==== Data for this exercise

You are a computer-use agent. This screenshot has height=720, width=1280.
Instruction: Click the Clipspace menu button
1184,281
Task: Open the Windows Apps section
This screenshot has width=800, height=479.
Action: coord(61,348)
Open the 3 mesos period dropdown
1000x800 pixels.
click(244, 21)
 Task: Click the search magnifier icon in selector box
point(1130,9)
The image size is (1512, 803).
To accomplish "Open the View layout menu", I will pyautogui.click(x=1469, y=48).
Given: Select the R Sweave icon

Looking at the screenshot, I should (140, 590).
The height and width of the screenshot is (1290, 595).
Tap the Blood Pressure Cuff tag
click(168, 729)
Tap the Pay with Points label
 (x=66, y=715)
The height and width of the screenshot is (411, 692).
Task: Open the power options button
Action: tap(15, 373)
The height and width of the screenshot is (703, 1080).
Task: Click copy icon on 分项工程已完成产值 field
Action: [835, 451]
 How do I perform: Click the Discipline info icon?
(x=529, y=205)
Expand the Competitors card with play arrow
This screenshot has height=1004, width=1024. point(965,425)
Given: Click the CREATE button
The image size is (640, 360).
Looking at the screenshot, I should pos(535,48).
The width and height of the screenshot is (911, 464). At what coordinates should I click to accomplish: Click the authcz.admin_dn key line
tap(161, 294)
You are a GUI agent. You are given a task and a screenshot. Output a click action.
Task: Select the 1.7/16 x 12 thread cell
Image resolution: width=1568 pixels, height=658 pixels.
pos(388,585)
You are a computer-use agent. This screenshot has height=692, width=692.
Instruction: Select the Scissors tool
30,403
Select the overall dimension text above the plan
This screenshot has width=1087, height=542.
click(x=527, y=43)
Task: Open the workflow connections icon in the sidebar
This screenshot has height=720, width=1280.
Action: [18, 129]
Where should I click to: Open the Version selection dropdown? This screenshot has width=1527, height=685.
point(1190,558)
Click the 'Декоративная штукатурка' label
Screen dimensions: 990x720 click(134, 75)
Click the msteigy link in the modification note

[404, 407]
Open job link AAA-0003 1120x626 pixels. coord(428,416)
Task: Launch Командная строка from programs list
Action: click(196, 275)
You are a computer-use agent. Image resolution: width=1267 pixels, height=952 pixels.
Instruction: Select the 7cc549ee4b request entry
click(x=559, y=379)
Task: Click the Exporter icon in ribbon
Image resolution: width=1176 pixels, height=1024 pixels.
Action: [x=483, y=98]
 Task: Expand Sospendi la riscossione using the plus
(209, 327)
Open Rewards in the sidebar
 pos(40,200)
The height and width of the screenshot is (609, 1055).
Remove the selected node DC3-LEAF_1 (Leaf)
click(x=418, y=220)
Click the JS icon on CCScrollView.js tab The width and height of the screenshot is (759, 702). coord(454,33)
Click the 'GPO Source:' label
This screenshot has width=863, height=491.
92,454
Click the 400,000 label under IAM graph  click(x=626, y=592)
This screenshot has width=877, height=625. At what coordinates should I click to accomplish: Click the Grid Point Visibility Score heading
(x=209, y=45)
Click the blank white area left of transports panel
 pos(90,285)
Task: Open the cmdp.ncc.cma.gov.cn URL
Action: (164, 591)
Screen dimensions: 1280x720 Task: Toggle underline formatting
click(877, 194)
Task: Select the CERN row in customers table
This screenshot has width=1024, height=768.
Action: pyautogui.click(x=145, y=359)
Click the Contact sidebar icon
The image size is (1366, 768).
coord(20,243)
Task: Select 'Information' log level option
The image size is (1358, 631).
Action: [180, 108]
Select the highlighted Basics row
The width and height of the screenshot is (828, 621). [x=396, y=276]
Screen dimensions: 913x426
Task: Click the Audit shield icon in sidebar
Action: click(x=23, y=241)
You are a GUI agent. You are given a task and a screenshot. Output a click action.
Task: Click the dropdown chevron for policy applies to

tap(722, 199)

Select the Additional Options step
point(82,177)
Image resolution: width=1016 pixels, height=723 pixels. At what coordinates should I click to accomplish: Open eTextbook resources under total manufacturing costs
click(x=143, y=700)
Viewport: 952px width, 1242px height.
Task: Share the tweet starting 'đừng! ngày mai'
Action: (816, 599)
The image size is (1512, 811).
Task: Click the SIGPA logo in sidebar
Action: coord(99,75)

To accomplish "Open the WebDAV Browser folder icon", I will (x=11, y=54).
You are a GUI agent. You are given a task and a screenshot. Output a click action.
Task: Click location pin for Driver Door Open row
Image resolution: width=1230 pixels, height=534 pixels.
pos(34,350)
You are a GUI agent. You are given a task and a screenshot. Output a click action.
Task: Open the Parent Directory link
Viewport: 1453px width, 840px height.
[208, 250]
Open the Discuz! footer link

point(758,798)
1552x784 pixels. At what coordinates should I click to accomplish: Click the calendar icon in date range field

========

A line belongs in the answer if it contains the word "will"; copy every such line from the data above.

- Written reply
To accomplish "Open the View layout menu", I will pyautogui.click(x=1469, y=48).
To accomplish "Open the WebDAV Browser folder icon", I will (x=11, y=54).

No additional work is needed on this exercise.